The Standard (St. Catharines)

Who needs a clock at the end of a game? Not the CEBL

League of Honey Badgers, River Lions adopts ‘Elam Ending’ used in NBA all-star game, for final four minutes of play

- STEVE MILTON Steve Milton is a Hamilton-based sports columnist. Reach him via email: smilton@thespec.com

HAMILTON — Some of the most exciting basketball finishes, ever, are the ones nobody ever sees because they happen in your driveway, where the first team to 10 always wins.

The Canadian Elite Basketball League (CEBL) hopes to change the “nobody ever sees” part during its Summer Series, with all 26 games broadcast on the CBC’S over-the-air or streaming platforms.

The seven-team pro league’s compressed sophomore season, opening July 25 in St. Catharines, will feature the innovative “Elam Ending,” which eliminates the game clock late in the final four minutes of the match, replacing it with a “target” score.

First team to hit that bull’seye wins. Just like in your driveway.

“My initial reaction wasn’t positive,” new Hamilton Honey Badgers head coach Ryan Schmidt confesses. “But I did the research and now I’m pretty excited about it. I look at it as challengin­g me to grow as a coach.”

There are a lot of technical tweaks, but the concept is essentiall­y this: At the first stoppage of play within the final four minutes of the last quarter, nine points are added to the total of the team that’s ahead at the moment. Whichever team is first to reach that new total is the winner.

So, if the Badgers are up 10092 on the reigning league champion Saskatchew­an Rattlers

when the first whistle is blown in the final four minutes or later, the new target score for both teams becomes 109. And the Badgers would need nine more points to win, the Rattlers 17 more.

The concept, invented by Ball State University professor Nick Elam, has been used for four seasons by winner-take-all The Basketball Tournament, currently being played in Columbus, Ohio. The NBA also used it for the entire final quarter of this year’s all-star game. The NBA is also rumoured to be considerin­g an Elam Ending for overtime games.

Elam himself formulated the nine-point margin and other details, working with CEBL vice-president Josh Knoester to adhere to rules specific to the final two minutes of FIBA, the sports internatio­nal overseer.

“I liked it from a marketing point of view,” says league CEO Mike Morreale, who investigat­ed the idea two years ago. “Not every coach and GM was excited by it, but they have all bought into it, and said this is a great teaching opportunit­y. Plus, there will always be a winning basket, so there will be a ‘hero’ created every game.”

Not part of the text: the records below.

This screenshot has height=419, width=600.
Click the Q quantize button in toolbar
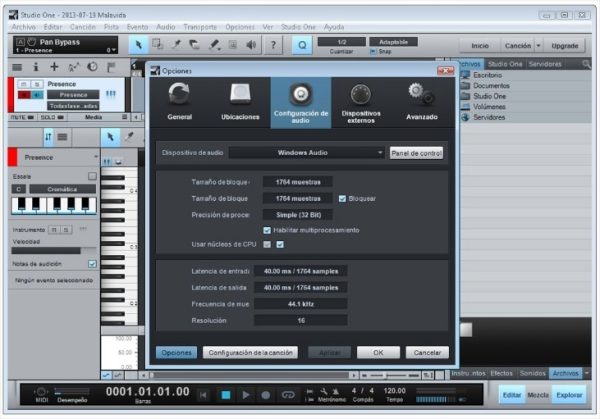point(302,45)
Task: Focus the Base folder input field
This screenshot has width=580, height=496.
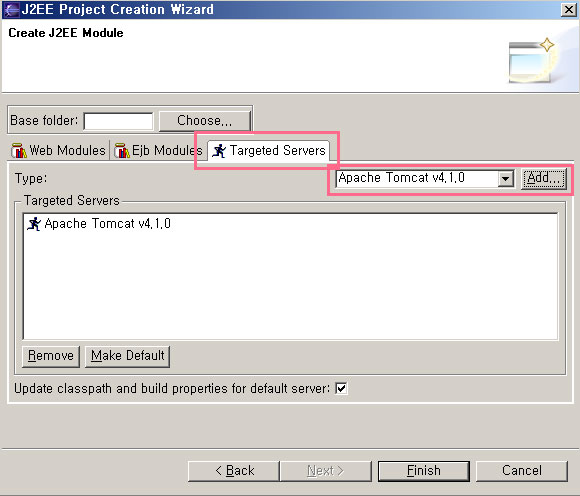Action: [x=118, y=121]
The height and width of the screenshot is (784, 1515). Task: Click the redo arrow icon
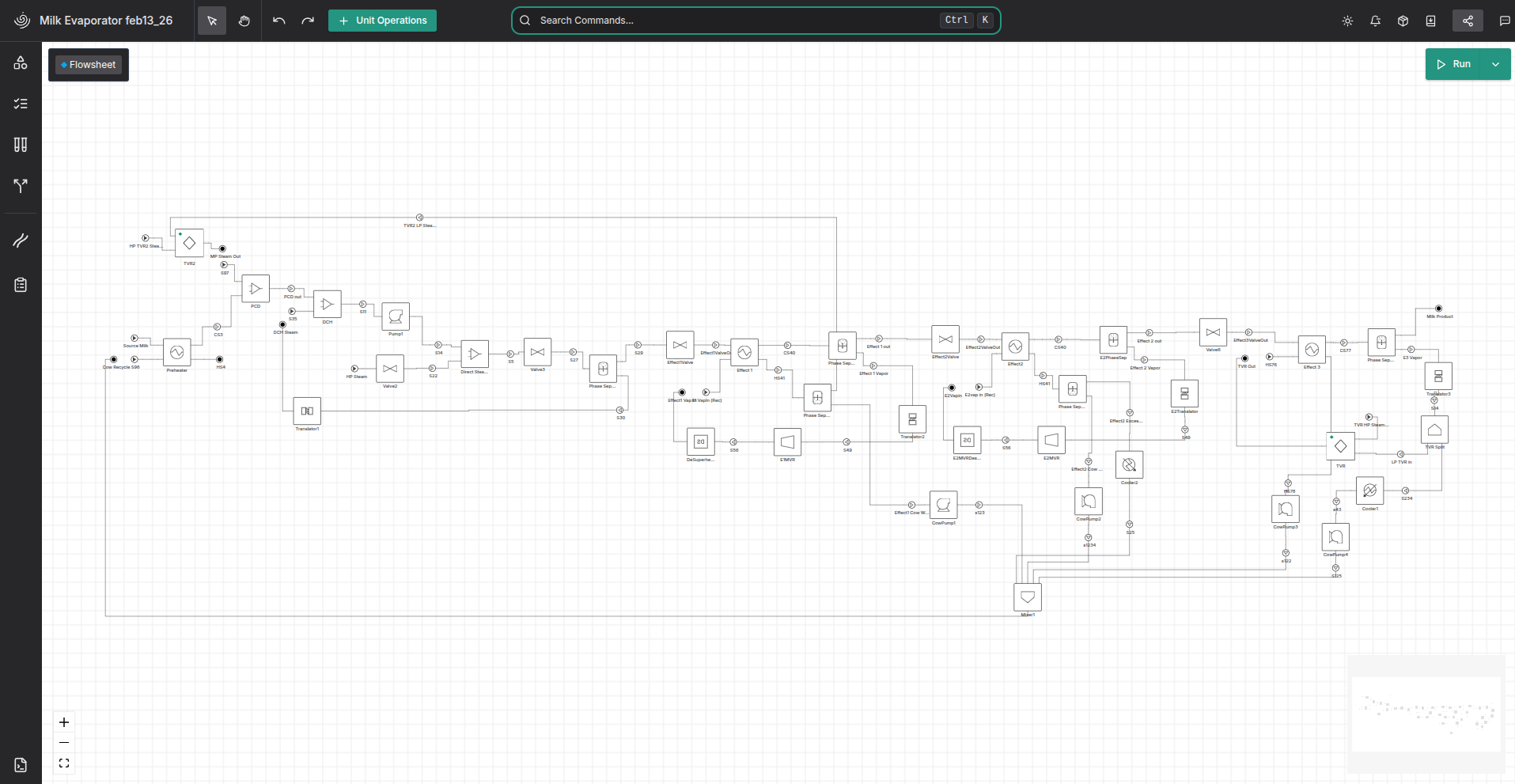(x=308, y=21)
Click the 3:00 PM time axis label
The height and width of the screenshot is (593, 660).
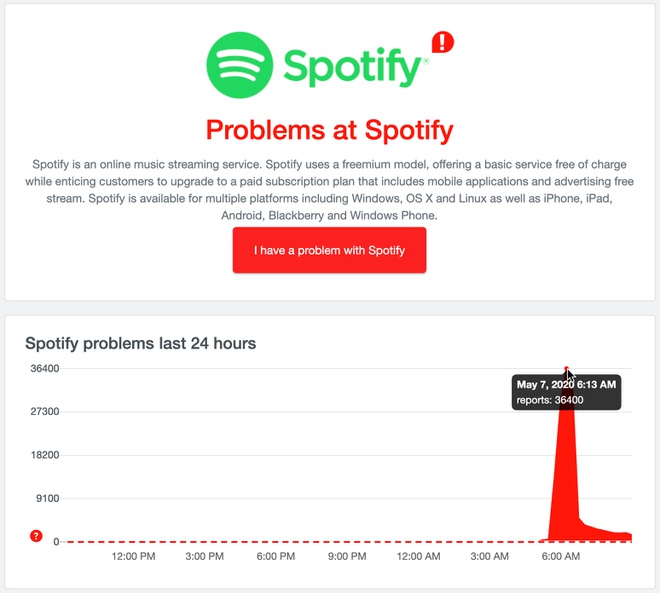[x=204, y=556]
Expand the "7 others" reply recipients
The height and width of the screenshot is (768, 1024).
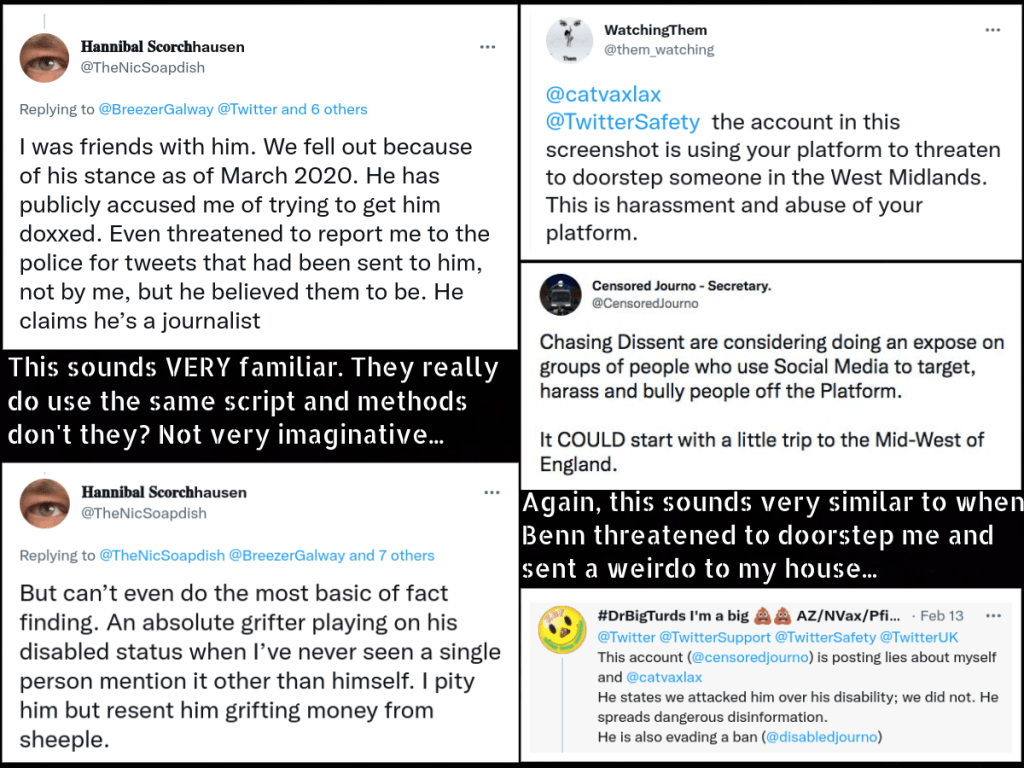coord(405,555)
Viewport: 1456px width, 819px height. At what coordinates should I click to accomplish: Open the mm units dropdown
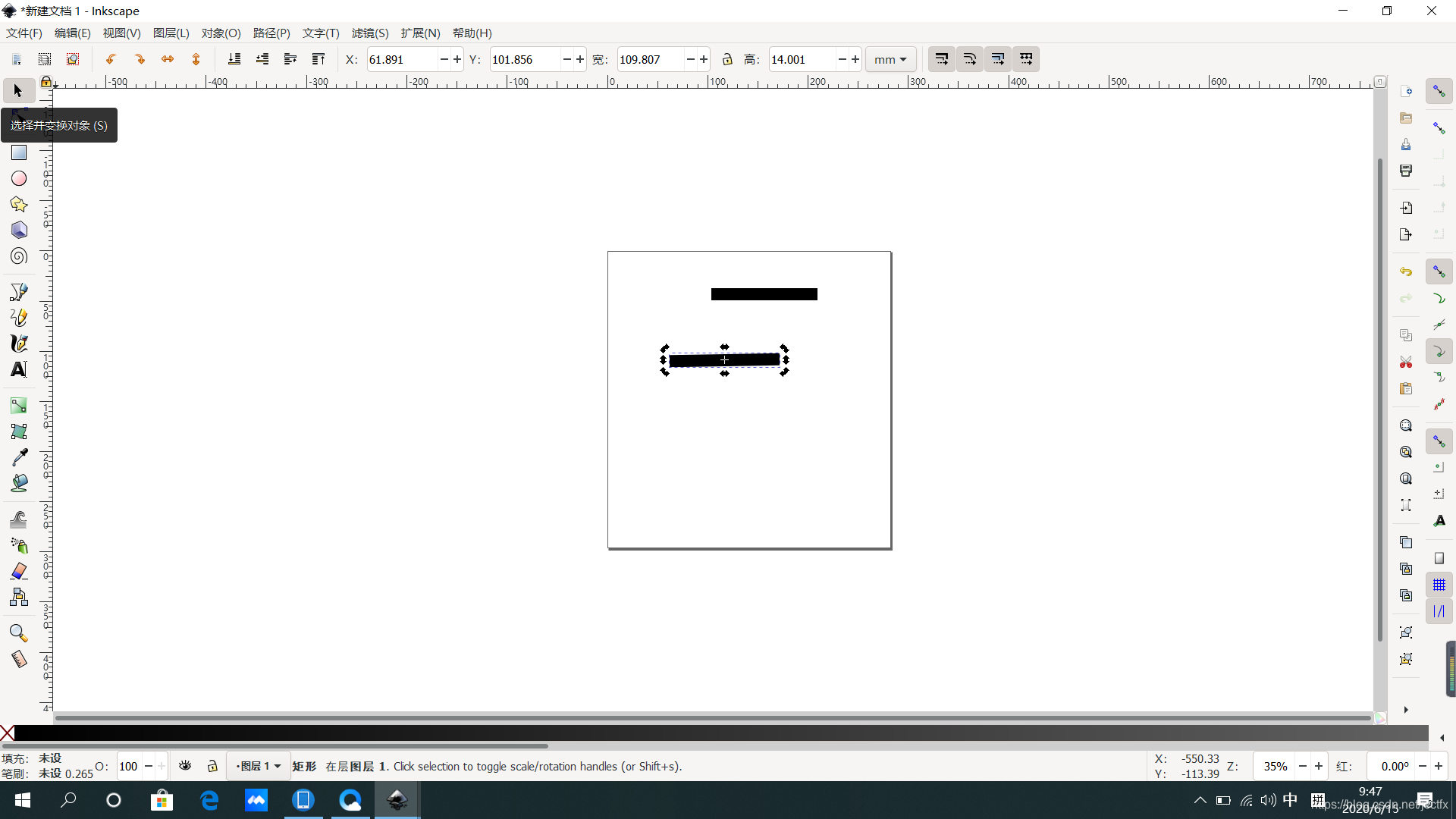click(890, 59)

In addition to the last-shot factor, the Elam Ending is engineered to speed up the stutterste­p pace of the final four minutes, which can often take 15 or more minutes of real time to complete.

“Actually, the first six minutes of the fourth quarter may be just as important as, or more than, the Elam,” Schmidt told The Hamilton Spectator. “You want to build up a bigger lead, or soften the blow a bit if you’re behind, cut a 10-point lead down to three or four. But what you normally teach for the final minutes is out the window because the clock goes off.

“And you start exploring what kind of lineups are going to be better, and what defensive approach you should use.”

The Honey Badgers play the Niagara River Lions on July 25 at 1:30 p.m., in the front end of an opening-day doublehead­er on CBC national TV.

Training camps open next Friday within a medically supervised hub bubble concept, with players reporting for COVID-19 tests four days earlier. American players are in the midst of their 14-day quarantine.

“With everything not normal at all this year,” Morreale said of the Elam Ending, “this was the perfect time to try it.”